Front-office staff and those who may have initial contact with agents should not allow enforcement agents to investigate the site until the point person or company attorneys have arrived, unless the agents have a warrant. No matter how upsetting the circumstances, employees should be coached about the importance of maintaining a professional and calm attitude when interacting with government agents.
ICE inspectors generally ask the same kinds of questions when they arrive at an employer’s site or headquarters for an I-9 audit, so prepare employees for what they might expect. Agents are usually looking to see if the information on I-9s is accurate and matches government records. They will often ask to speak directly with foreign workers and company officials. It is extremely important that everyone who speaks with government representatives does not feel pressured to provide answers they are not 100 percent sure of; if an employee accidentally misspeaks, the company may open itself to a more vigorous investigation.

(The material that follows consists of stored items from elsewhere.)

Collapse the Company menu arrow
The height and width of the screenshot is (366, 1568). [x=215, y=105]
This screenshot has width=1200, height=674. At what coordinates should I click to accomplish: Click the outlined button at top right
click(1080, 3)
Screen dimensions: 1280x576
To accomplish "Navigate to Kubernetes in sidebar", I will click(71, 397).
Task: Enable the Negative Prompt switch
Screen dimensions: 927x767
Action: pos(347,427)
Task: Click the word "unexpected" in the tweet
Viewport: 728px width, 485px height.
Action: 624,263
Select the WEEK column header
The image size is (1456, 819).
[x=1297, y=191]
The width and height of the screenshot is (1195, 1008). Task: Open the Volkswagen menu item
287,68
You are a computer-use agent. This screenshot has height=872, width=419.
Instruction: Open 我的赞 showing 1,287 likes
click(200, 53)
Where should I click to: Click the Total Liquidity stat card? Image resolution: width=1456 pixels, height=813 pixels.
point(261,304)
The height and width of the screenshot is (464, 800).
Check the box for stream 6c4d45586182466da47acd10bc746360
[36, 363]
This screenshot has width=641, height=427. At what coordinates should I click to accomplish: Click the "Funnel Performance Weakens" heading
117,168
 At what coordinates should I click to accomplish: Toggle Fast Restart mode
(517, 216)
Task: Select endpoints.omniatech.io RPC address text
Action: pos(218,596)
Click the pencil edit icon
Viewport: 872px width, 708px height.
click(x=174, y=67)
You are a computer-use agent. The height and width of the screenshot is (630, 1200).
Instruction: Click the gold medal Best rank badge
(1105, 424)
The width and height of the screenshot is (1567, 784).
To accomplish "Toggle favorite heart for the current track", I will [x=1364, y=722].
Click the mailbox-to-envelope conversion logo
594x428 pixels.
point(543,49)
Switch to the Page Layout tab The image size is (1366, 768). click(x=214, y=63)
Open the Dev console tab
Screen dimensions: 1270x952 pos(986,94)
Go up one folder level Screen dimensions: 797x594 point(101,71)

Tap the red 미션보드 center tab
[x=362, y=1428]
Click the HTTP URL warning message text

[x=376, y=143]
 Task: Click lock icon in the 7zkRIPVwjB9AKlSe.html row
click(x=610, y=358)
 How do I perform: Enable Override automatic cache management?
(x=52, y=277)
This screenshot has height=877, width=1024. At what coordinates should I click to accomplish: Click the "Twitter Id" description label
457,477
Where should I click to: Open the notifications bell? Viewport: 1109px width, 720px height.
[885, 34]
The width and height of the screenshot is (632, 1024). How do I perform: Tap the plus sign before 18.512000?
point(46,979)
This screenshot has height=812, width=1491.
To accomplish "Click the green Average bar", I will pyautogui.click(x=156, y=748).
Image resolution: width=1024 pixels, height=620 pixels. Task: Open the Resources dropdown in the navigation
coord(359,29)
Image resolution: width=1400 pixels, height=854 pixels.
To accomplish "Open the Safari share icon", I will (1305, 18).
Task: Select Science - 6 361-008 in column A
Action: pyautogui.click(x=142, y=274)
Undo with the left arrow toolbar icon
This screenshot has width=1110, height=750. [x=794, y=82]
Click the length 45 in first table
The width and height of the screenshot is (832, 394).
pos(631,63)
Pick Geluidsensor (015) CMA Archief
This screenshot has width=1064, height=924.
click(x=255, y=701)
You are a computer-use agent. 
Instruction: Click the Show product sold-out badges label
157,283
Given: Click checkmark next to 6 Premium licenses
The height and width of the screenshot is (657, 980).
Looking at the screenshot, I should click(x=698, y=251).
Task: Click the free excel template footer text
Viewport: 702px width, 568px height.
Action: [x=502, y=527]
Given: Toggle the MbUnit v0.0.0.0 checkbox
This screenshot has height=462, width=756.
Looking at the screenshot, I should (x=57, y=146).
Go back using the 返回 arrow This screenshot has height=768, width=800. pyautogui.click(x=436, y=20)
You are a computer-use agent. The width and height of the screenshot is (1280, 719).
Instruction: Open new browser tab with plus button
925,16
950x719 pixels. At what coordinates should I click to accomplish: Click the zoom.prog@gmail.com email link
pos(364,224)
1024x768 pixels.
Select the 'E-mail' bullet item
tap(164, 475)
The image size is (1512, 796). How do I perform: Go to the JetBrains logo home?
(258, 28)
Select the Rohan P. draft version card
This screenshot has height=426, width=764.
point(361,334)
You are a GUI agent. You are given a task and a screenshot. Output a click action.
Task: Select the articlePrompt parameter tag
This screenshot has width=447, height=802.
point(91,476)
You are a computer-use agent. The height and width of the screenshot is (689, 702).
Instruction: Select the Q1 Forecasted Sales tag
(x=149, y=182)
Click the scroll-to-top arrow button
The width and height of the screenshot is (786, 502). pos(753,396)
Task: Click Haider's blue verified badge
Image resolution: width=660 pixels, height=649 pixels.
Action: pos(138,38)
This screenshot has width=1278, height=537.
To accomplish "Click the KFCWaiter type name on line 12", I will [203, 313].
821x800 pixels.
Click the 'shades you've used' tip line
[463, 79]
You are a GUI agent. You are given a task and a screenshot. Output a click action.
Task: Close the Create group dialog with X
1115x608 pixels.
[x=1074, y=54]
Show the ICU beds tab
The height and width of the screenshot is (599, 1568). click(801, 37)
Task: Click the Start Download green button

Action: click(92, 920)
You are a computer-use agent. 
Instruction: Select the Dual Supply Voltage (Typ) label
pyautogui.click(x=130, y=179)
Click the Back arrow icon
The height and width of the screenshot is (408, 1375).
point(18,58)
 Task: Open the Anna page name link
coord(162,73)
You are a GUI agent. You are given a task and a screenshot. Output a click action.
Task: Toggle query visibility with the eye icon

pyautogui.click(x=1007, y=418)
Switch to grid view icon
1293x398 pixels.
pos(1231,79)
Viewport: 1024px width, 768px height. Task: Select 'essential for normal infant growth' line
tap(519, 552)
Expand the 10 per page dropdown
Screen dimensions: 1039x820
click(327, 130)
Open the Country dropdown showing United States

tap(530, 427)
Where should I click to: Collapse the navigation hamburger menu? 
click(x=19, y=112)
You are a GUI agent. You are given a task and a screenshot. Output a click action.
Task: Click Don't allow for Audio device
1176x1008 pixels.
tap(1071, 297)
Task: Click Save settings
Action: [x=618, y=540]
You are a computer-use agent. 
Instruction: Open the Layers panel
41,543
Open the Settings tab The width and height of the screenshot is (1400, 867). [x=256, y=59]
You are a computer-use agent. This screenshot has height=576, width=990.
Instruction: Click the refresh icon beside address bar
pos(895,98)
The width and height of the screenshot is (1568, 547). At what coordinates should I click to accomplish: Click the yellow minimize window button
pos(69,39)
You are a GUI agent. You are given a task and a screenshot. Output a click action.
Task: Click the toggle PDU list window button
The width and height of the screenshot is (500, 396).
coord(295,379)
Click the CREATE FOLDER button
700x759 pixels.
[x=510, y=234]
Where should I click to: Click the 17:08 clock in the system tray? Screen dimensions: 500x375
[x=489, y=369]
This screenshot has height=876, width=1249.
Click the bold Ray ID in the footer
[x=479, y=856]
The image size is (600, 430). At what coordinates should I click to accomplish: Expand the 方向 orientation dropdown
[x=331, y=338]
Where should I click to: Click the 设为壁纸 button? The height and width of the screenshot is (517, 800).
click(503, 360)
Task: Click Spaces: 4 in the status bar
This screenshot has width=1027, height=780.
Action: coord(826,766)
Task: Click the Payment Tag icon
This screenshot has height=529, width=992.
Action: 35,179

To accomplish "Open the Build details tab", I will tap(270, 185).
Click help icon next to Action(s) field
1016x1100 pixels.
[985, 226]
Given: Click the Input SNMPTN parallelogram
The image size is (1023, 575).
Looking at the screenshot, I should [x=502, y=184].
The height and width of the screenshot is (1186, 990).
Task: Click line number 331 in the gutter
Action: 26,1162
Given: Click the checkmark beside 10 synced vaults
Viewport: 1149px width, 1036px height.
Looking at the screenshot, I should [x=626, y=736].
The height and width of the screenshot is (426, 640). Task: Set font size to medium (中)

Working with legal counsel, try to narrow the amount of information that agents are seeking. Ask if records can be delivered, rather than turned over on the spot. As much as possible, make and retain copies of all the documents that are handed over, and be sure to keep a record of everything the government receives.
It is a different matter from a routine audit when ICE comes with a search warrant and the intention of seizing records and interrogating employees. If the company representative is not on-site, another employee should stay with the investigators throughout the search until the representative and legal counsel arrive.
Employers do not have to answer questions during a criminal investigation and, while they cannot interfere with the investigation, they do not have to compel employees to speak with agency officials. Other than requesting a copy of the search warrant, the best thing to do is to immediately contact legal counsel to get professional advice on what steps to take next.